Individual colonies were scored as either positive or negative for the particular cytogenetic abnormality. In cases where colonies were small, and therefore only a few cells could be detected on the slide, a minimum of 5 cells with a clear signal were required for that colony to be scored. In addition, in all cases the same hybridization signals had to be present in at least 80% of the cells scored from a particular colony to allow it to be classified as normal or abnormal. To determine the percentage of cytogenetically abnormal CFC shown on Tables 6 and 7, a minimum of 10 and a maximum of 80 colonies were analyzed by FISH in each experimental group. Figure 1, which shows FISH analysis of cells from patient 10, shows detection of the inv(16) abnormality in interphase as well as metaphase cells, which made the analysis of even small colonies without dividing cells possible.

Statistical analysis.Comparison of the number of cytogenetically normal and abnormal CFC recovered from different LTC conditions was performed using chi-square analysis. Statistical significance was assigned when the probability that there was no difference between two culture conditions was <.05.

Cytokine responsiveness of AML cells in short-term assays.In preliminary experiments nine different cytokines were tested alone and in combination for their ability to stimulate ³H-Tdr incorporation into AML blasts after 3 days in liquid suspension culture (Table 3).

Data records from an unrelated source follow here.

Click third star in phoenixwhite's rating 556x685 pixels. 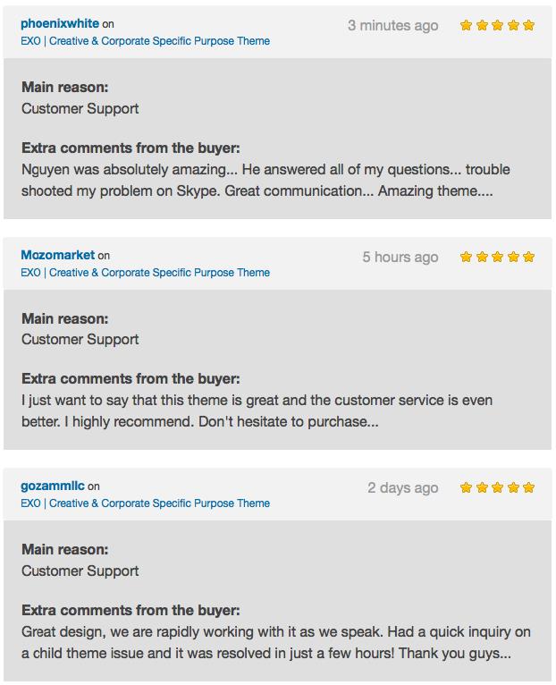[x=498, y=25]
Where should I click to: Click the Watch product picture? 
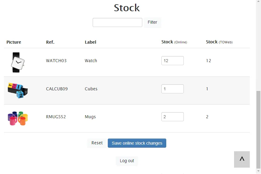point(18,62)

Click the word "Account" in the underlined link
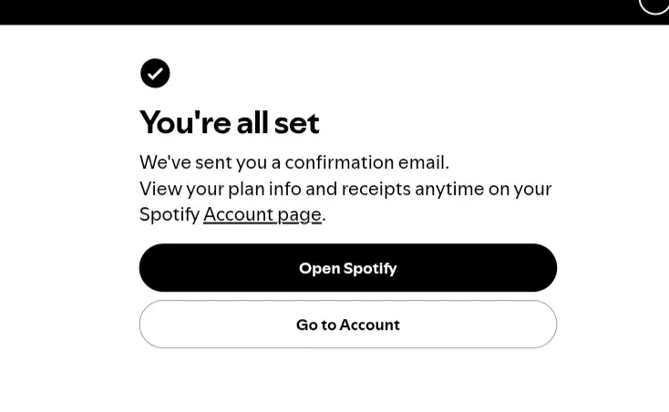click(x=238, y=214)
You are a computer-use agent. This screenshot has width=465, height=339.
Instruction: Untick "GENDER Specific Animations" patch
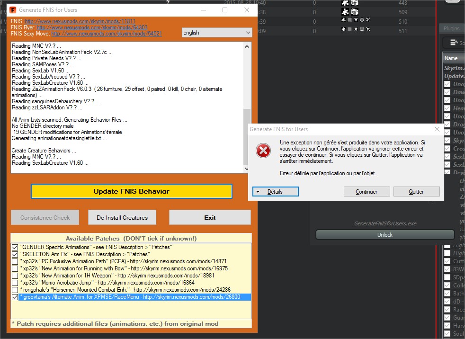point(16,247)
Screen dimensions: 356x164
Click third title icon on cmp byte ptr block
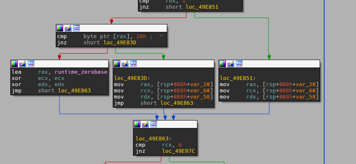[76, 28]
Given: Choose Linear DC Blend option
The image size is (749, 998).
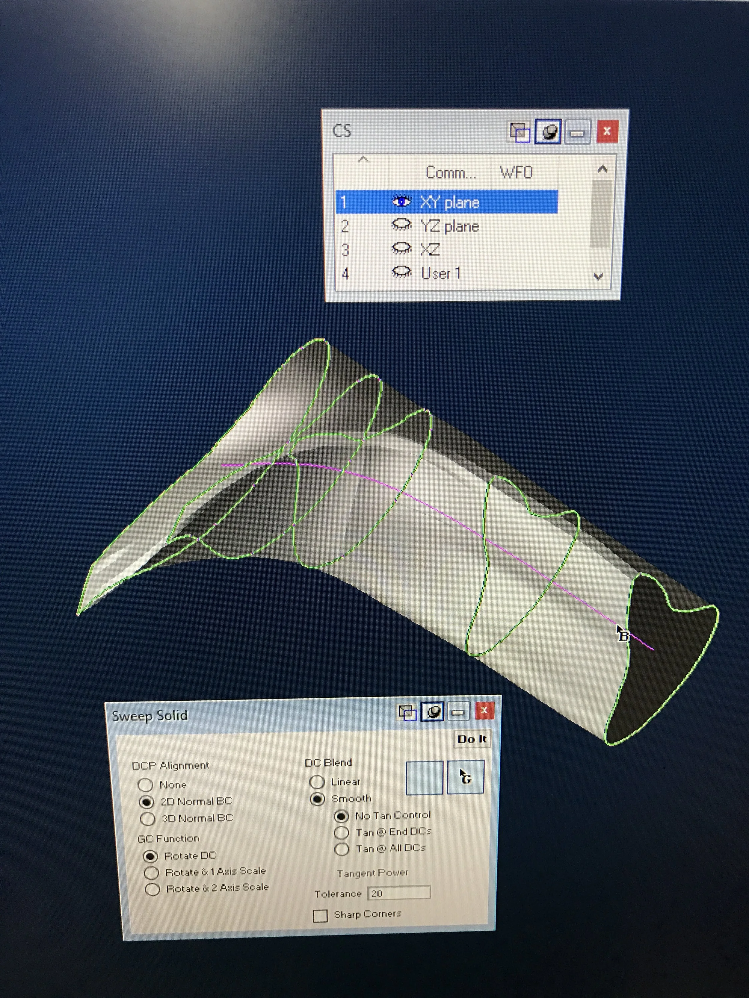Looking at the screenshot, I should tap(317, 782).
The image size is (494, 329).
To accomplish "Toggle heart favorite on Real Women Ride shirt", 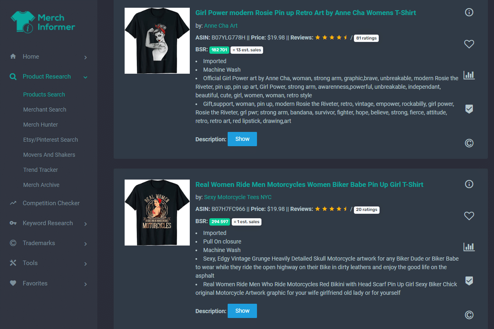I will pyautogui.click(x=469, y=216).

There was great heterogeneity both in the baseline proliferative activity in the absence of growth factors and in the extent to which this proliferation could be enhanced (up to 253-fold). Nevertheless, for the 53 different patient samples analyzed, evidence of a significant response to the single factors IL-3, SF, or FL was evident in more than 60%, and more than 90% responded to two or three of these factors in combination. The magnitude of the response was also greater with the cytokine combinations (median fold increase ³H-Tdr incorporation 2- to 4-fold for the cytokines individually versus 4- to 16-fold for the combinations). The 10 patient samples that were chosen for further evaluation in this study were selected primarily because of the presence of a chromosomal marker that would be readily detectable by FISH in interphase cells (Table 1). As shown in Table 4 the cytokine responsiveness of the cells in these samples was similar to that of the larger group. All of the cell samples showed some increased proliferation in response to single cytokines, although in the case of samples 1 and 6 this increase was modest. Combinations of two or three cytokines enhanced proliferation more than any single factor alone from every patient sample except number 6.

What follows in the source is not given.